چکیده (انگلیسی):

The purpose of this study was to evaluate the effect of process (homogenization speed and
evaporation time) and formulation (aqueous/organic phase ratio, surfactant concentration,
polymer type and concentration, and drug amount) variables on the preparation of
paclitaxel-loaded biodegradable polymeric nanoparticles using modified solvent evaporation
technique.Thereafter, a formulation was selected and subjected to evaluation of inclusion
of a co-surfactant for further reduction of particle size. Particle size, encapsulation efficiency
and in-vitro drug release kinetics were evaluated. It was observed that the inclusion
of vitamin E TPGS (0.01%), Poloxamer 188 (0.5%) or Tween 80 (0.25%) reduced the particle
size of nanoparticles to 230, 244 or 301 nm from 438 nm, respectively.

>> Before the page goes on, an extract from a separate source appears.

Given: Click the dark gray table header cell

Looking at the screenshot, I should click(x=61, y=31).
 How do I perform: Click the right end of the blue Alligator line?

Encapsulation efficiency
increased for both vitamin E TPGS and Poloxamer 188 up to concentration at 0.010%
and 0.25%, respectively, while this was not the case for Tween 80. Comparison of drug release
kinetics demonstrated that drug release accelerated from paclitaxel-loaded biodegradable
nanoparticles prepared with the inclusion of Tween 80 but was delayed for Poloxamer 188
and vitamin E TPGS. Thus, it was concluded that the particle size of the nanoparticles could
be reduced further and the paclitaxel release kinetics could easily be adjusted by taking
advantage by the inclusion of a co-surfactant.